2016—2020年广东省结核病耐药监测结果分析

陈燕梅, 温文沛(), 吴惠忠, 徐镠粤, 彭柯皓, 余美玲   

  1. 广东省结核病控制中心,广州 510630
  • 收稿日期:2022-02-09 出版日期:2022-07-10 发布日期:2022-07-06
  • 通信作者: 温文沛 E-mail:568323856@qq.com
  • 基金资助:
    “十三五”国家科技重大专项(2018ZX10715004-003-004);广东省医学科研基金项目(A2020072)

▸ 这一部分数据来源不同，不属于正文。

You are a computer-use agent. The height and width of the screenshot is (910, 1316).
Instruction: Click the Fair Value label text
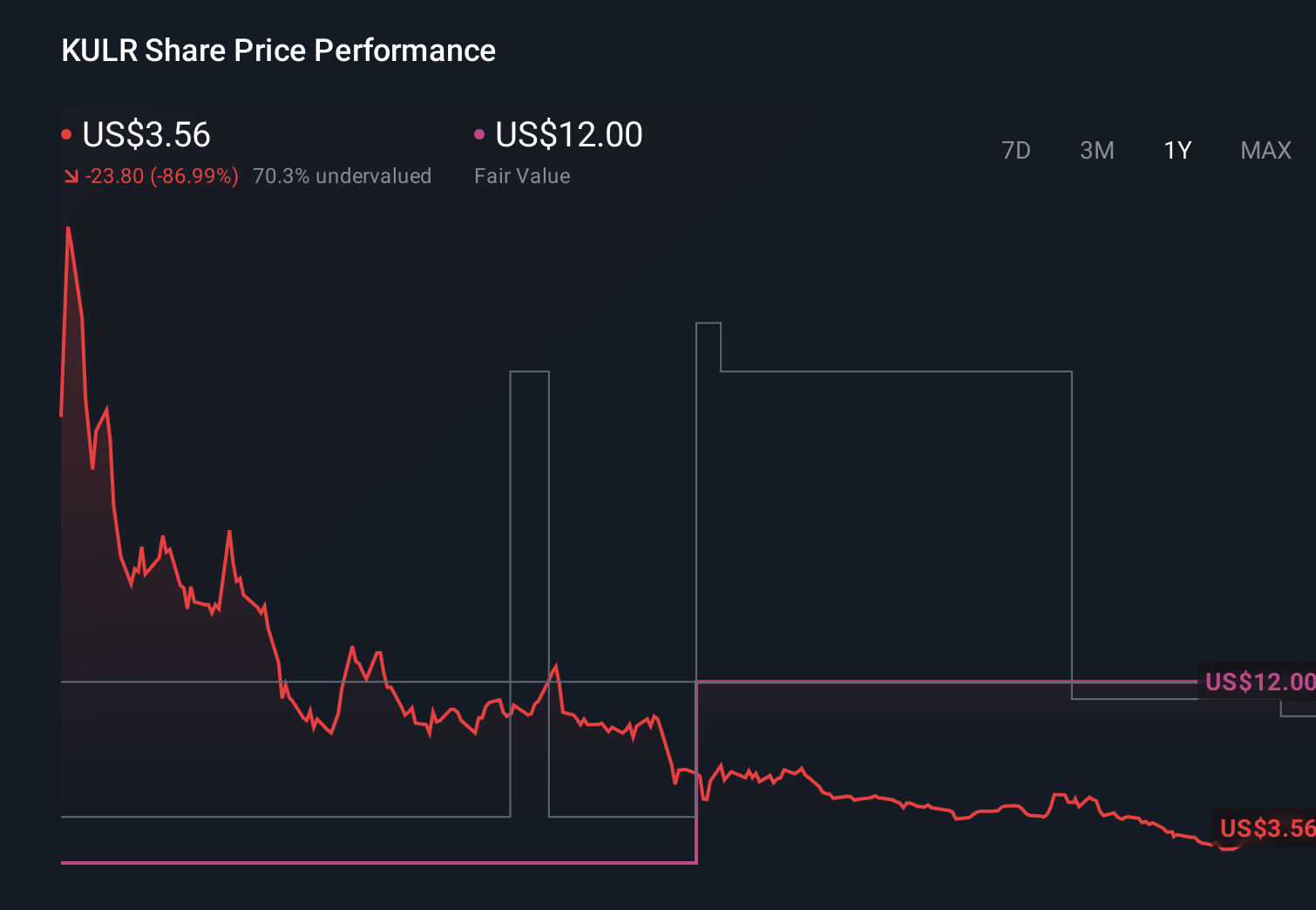pyautogui.click(x=521, y=175)
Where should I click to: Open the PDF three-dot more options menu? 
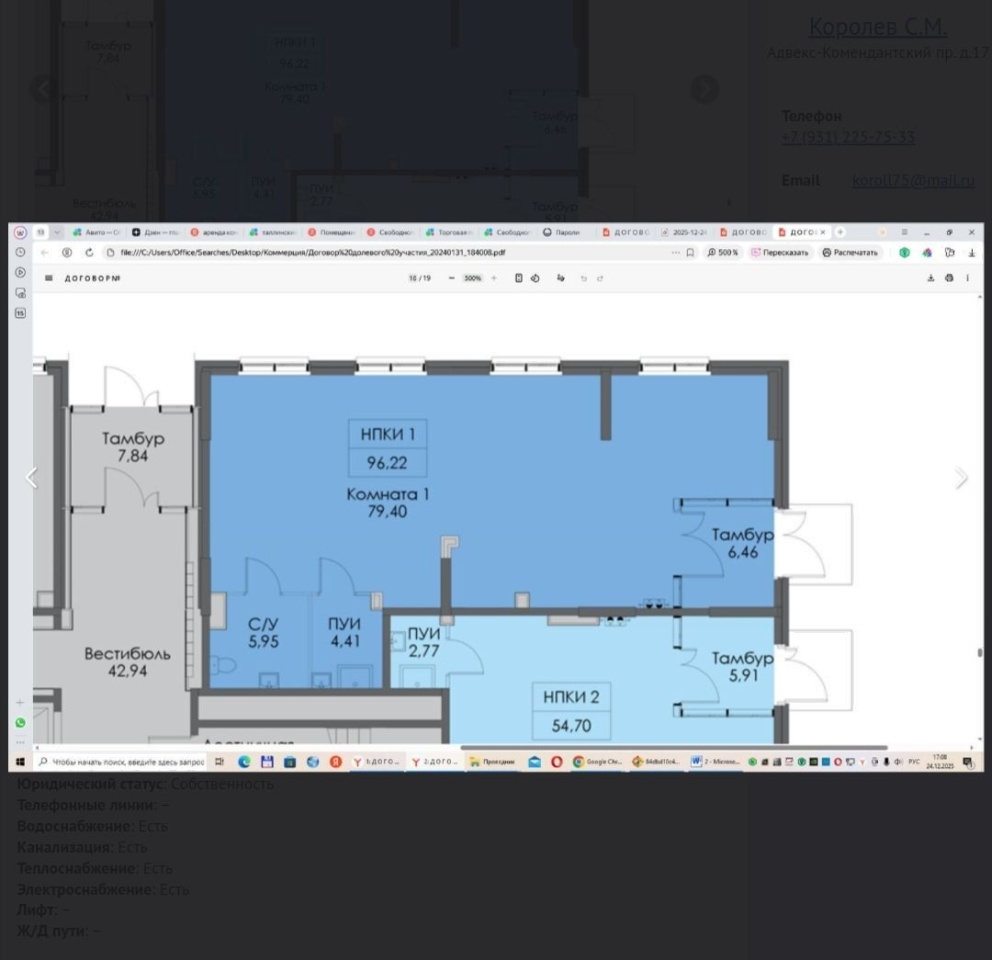pos(967,278)
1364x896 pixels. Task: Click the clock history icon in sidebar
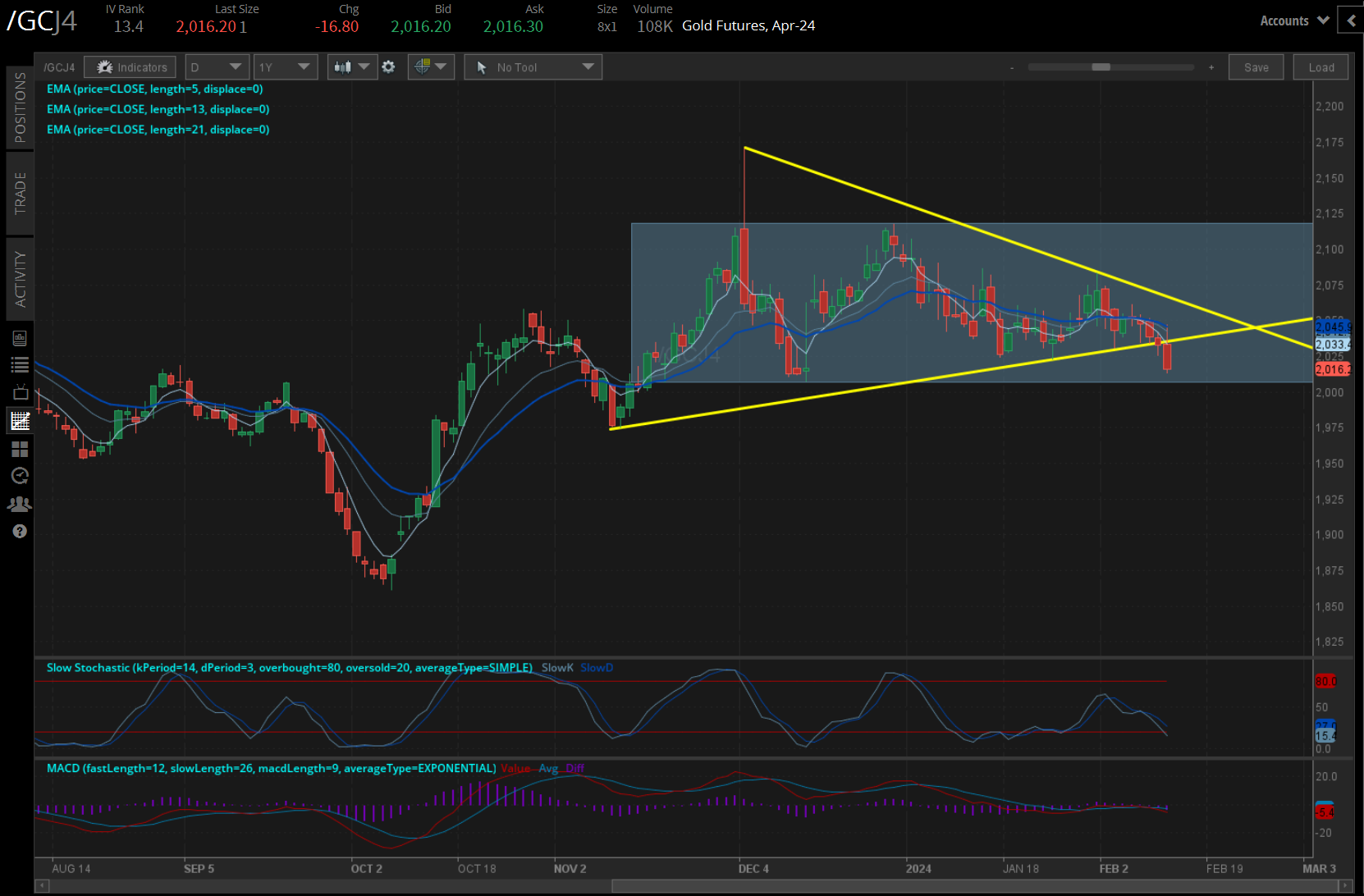pos(20,476)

Analysis of monitoring results of tuberculosis drug-resistance in Guangdong Province from 2016 to 2020

CHEN Yan-mei, WEN Wen-pei(), WU Hui-zhong, XU Liu-yue, PENG Ke-hao, YU Mei-ling   

  1. Centre for Tuberculosis Control of Guangdong Province, Guangzhou 510630, China
  • Received:2022-02-09 Online:2022-07-10 Published:2022-07-06
  • Contact: WEN Wen-pei E-mail:568323856@qq.com
  • Supported by:
    Major National Science and Technology Projects during the 13th five-year Plan(2018ZX10715004-003-004);Medical Science and Technology Research Foundation of Guangdong(A2020072)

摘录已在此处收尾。